By Jenny Shank, 4-25-07

 
 

The God of Animals
By Aryn Kyle
Scribner, 305 pages, $25

One summer when I was a kid, I went through a horse book faze, reading all the Maguerite Henry books I could find in the library, books such as Misty of Chincoteague and Stormy, Misty’s Foal, anything that had a portrait of the starring animal looking bright-eyed and spirited on the cover.  Aryn Kyle’s debut novel, The God of Animals, will be of special interest to anyone who used to devour horse books, because it shows the flip side of the world portrayed in those somewhat idealized young adult novels. 

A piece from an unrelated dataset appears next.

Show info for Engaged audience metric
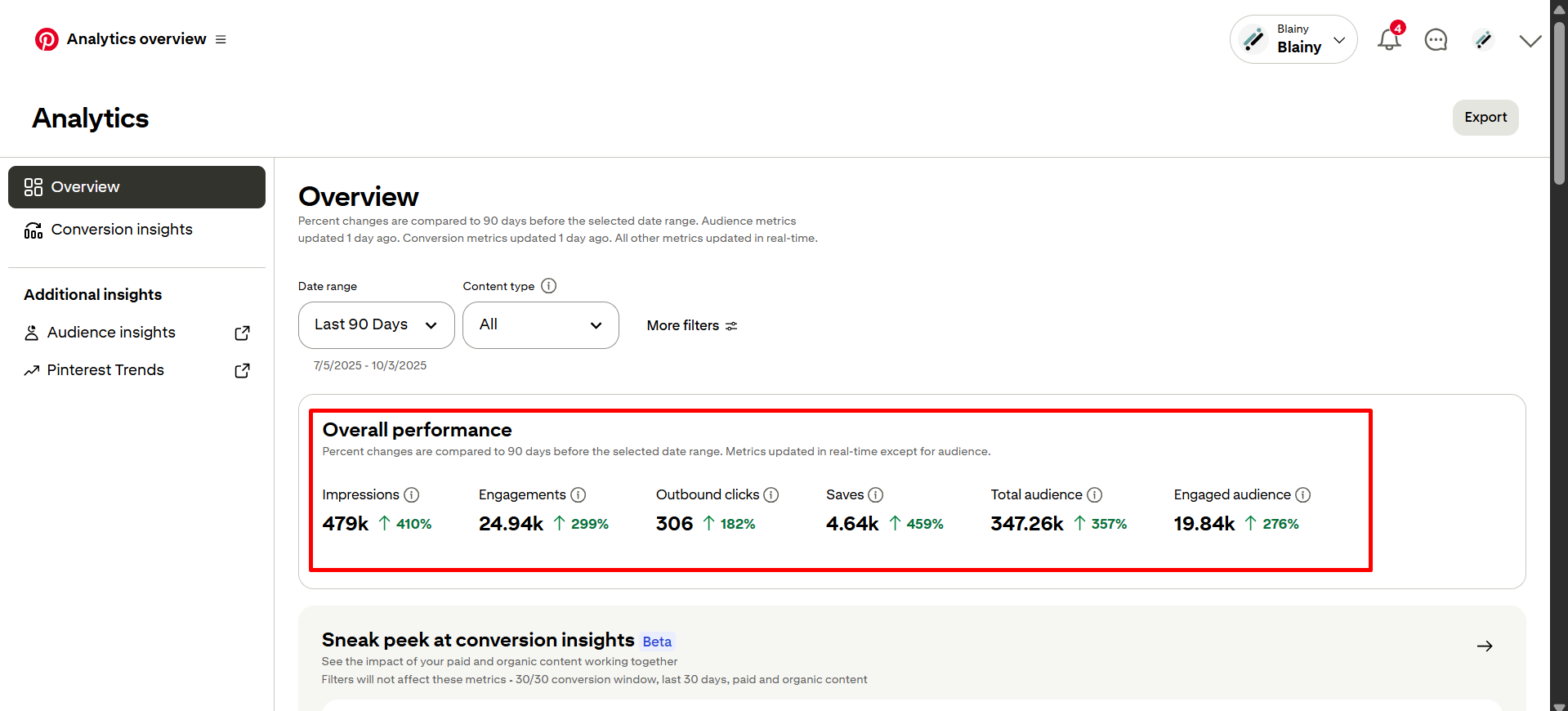tap(1303, 495)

While Kyle does take time to admire the beauty of horses now and then, her focus in this accomplished book is more on the constant mucking out of stalls, the dashed hopes of a rancher trying to make ends meet, and the blunt rituals of the horse world, from hobbling a mare so that a stud can impregnate her, to the forced separation of mewling foals from their mothers, to the bloody accidents that can occur in the riding ring.

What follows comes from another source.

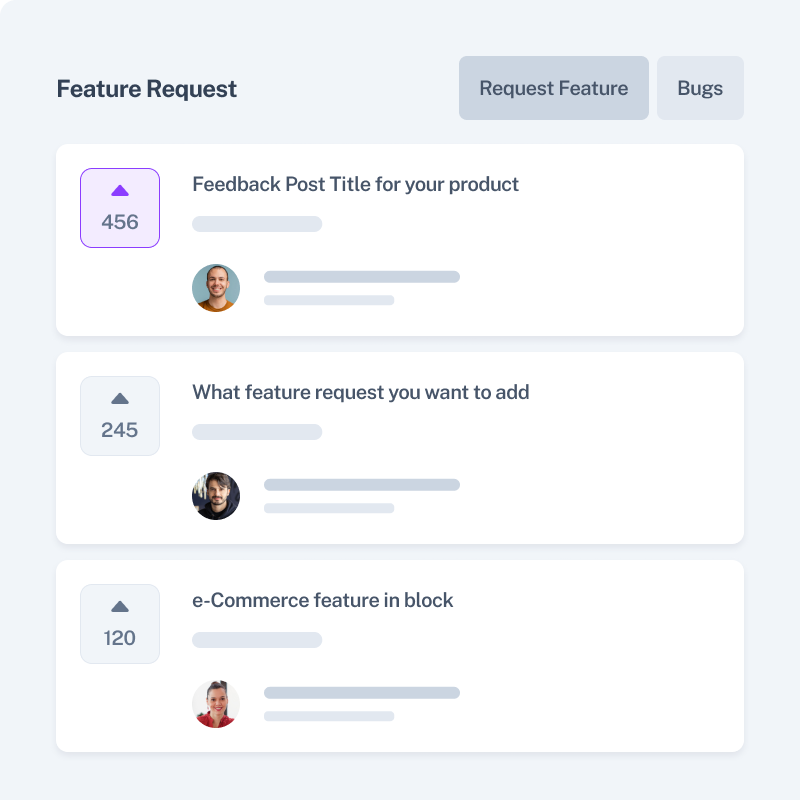The image size is (800, 800).
Task: Toggle the 456 vote box
Action: coord(120,208)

Kyle grew up in Grand Junction, Colorado, earned her MFA from the University of Montana writing program, and currently lives in Missoula.  She sets The God of Animals in the fictional Desert Valley, Colorado, a small town with a working-class and upper-middle-class divide that appears to be based on Grand Junction.  The God of Animals is narrated by twelve-year-old Alice Winston, who explains in the opening line, “Six months before Polly Cain drowned in the canal, my sister, Nona, ran off and married a cowboy.”

Alice lives on a ranch with her father, Joe, who trains horses and teaches students to ride and show.  The girl’s mother took to her bed with what appears to be a raging case of post-partum depression shortly after Alice was born, and only rarely makes an appearance outside her bedroom.  Nona was the golden child of the family, winning horse competitions and attracting business for her father.  Alice doesn’t show horses, and leads a lonely existence, ruminating about the death of her classmate Polly, more an acquaintance than friend, and doing the constant work that a horse ranch requires.  Her father’s only current student, when the book opens, is a rather unpromising horse-besotted rich girl named Sheila Altman.  As the Winston family finances continue to founder, Alice outgrows her clothes and nobody notices. 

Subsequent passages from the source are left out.